For information on how to apply for the prize, please e-mail alumni@esc.cam.ac.uk.
Past winners
We announce winners in GeoCam magazine.
The Reekie Memorial Prize for 2020 was awarded by the Part II Examiners to Peter Methley (Selwyn).

Peter writes:
My friends and I mapped an area in the Alpine Foreland near the town of Castellane, in South-East France.
The sequence of sedimentary rocks tells a tale of deepening Tethys Ocean waters during the Triassic and Jurassic, followed by uplift in the Cretaceous and Palaeocene. In the Eocene and Oligocene, conglomerates, highly-fossiliferous marls, nummulitic sandstones and limestones were deposited in a foreland basin in front of the young Alps. As this was happening, north to south compression formed a series of tight folds and intricate faults in the sedimentary cover as it moved southwards over a gypsum-lubricated décollement. By the Miocene, a reconfiguration of the subducting slab geometry and the gravitational collapse of the Alpine hinterland changed the compression direction to ENE~WSW, giving the area some excellent examples of refolded folds and reactivated faults.

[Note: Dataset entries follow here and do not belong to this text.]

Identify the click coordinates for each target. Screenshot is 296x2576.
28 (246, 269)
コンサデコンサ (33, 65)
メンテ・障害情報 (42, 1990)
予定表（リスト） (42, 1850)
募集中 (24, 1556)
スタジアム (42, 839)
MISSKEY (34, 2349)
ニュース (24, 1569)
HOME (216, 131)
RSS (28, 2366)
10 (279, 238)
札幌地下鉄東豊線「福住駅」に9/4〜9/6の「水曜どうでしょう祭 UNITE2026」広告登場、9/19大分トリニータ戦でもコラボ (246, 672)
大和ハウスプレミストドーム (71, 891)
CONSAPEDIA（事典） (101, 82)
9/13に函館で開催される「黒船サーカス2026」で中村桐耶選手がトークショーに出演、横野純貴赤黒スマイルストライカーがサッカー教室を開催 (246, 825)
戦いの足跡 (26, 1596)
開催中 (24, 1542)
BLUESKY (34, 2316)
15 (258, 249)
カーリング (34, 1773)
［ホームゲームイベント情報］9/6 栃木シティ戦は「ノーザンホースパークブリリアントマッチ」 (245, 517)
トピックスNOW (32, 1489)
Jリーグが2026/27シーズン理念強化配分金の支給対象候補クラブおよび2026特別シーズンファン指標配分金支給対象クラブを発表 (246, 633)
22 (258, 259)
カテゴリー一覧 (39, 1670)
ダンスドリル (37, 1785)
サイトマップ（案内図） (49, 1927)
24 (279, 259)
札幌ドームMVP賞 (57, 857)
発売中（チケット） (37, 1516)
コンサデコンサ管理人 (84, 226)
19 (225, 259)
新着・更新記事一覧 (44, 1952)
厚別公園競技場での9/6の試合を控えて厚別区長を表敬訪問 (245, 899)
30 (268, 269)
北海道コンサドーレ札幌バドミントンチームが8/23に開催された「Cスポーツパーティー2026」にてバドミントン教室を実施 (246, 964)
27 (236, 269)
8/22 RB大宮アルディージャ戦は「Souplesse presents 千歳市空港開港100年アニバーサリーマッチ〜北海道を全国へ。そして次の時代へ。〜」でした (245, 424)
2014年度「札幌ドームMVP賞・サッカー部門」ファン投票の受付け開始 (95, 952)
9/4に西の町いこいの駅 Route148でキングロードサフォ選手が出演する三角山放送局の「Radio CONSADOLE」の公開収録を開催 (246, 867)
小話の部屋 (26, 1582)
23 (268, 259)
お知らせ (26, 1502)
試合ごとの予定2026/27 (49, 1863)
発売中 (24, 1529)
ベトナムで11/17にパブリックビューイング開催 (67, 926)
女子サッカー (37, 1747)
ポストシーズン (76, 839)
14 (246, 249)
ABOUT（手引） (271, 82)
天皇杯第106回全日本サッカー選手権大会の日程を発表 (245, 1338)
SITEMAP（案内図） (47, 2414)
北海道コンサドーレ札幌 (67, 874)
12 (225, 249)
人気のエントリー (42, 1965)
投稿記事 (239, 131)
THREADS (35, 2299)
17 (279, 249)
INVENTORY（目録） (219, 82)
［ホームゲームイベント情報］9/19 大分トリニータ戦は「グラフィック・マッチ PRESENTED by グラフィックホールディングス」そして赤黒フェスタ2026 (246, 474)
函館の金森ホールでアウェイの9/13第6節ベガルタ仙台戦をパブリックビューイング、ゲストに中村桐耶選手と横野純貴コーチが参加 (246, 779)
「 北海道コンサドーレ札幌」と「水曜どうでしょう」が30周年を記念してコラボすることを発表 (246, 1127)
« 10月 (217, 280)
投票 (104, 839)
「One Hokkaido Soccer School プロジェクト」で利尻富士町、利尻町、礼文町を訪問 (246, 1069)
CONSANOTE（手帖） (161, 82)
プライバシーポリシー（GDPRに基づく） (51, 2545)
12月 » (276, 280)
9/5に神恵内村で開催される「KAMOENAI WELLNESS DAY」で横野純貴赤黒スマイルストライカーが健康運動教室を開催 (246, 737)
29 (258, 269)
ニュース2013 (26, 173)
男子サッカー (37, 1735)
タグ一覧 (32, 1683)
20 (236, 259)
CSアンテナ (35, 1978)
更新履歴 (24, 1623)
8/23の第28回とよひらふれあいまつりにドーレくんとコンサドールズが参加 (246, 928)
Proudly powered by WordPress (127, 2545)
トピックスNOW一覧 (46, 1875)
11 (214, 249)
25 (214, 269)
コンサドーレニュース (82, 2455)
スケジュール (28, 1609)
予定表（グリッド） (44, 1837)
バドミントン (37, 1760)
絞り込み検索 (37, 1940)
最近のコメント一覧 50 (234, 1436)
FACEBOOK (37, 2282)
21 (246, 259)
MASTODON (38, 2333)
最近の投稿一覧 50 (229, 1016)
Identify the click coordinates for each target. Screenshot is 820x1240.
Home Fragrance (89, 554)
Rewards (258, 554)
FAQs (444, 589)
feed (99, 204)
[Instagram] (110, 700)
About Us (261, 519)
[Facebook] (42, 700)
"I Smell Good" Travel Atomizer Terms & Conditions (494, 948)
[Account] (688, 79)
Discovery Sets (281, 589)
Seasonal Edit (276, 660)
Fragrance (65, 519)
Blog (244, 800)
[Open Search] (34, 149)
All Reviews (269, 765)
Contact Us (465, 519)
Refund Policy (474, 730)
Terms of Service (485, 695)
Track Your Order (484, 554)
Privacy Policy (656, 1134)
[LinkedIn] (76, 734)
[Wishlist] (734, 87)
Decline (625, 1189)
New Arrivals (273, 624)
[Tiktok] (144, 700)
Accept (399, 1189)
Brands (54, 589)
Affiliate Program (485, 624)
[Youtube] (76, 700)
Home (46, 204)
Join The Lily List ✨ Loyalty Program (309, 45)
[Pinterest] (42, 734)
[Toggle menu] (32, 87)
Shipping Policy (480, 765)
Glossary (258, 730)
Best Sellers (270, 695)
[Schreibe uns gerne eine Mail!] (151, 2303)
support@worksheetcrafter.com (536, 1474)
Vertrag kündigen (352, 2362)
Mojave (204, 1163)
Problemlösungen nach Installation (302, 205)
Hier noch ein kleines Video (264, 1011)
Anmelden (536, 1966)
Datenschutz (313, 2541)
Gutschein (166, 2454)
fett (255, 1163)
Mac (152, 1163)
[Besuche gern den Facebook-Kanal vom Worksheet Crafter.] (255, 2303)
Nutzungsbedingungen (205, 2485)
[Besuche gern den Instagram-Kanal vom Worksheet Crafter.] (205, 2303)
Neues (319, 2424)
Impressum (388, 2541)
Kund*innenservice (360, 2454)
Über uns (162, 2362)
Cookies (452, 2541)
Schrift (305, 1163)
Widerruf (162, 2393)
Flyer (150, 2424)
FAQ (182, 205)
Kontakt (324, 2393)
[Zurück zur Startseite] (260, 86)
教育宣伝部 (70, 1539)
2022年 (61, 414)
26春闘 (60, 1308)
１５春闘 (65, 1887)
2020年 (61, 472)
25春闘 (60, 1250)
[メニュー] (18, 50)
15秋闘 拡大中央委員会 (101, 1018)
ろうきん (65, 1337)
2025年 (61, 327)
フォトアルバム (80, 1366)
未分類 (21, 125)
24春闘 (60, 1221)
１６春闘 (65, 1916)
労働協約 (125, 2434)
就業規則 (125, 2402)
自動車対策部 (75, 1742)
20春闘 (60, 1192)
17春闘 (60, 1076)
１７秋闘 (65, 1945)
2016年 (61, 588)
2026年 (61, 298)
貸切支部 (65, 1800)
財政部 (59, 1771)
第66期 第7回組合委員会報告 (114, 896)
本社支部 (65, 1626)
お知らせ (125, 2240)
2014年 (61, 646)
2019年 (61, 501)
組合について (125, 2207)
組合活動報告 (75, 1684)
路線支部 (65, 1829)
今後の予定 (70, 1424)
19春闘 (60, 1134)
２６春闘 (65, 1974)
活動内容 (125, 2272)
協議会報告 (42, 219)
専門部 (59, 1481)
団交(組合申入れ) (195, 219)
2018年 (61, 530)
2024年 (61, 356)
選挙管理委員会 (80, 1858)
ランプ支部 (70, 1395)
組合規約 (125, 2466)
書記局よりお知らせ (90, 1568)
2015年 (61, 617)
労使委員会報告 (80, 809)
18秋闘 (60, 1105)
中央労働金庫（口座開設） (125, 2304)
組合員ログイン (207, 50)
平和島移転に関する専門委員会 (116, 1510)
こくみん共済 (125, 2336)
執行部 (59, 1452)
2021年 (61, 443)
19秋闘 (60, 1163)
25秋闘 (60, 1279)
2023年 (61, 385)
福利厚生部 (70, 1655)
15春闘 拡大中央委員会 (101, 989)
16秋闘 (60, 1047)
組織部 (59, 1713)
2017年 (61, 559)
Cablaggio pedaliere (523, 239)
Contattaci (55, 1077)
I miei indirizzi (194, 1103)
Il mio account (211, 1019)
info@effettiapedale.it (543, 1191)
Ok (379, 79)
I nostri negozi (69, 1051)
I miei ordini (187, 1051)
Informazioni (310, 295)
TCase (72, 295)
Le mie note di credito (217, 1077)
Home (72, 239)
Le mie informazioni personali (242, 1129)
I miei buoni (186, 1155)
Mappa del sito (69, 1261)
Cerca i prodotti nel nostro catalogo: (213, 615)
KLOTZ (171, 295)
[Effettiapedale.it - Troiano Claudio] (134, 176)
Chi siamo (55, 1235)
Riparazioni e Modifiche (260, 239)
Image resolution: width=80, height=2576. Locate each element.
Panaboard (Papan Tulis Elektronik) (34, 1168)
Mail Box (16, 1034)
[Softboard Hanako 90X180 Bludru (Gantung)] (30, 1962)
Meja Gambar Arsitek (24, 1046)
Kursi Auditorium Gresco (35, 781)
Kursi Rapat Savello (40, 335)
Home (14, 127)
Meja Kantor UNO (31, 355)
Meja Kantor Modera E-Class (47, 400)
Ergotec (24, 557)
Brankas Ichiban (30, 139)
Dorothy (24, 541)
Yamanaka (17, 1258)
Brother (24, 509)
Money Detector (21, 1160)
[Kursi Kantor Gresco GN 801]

Other geological highlights that we found include a limestone unit containing hundreds of ammonites, a petrographically-fascinating partially-dedolomitised rock, the shells of giant oysters, and the remarkably well-preserved skeletons of an Eocene ancestor to the dugong! Of course, the views were also spectacular, although they did come with the cost of having to climb 500-metre-high mountains on a regular basis.
We also had plenty of time for non-geological fun, be it skimming stones on the nearby lake, swimming in the rain, riding a pedalo up the Gorges du Verdon or eating our way through the local shop’s entire range of ice-cream! We even had time to go on some touristy road-trips to Cannes and Monaco (which both happen to be built on cool geology as well). Overall, going mapping was a fantastic experience, and I wish I could go back there now!
About John Reekie
In 2004, a group of John Reekie's former Geology students resolved to commemorate his life and inspirational teaching by founding an annual Geology Prize in the Department of of Earth Sciences, a place he always loved.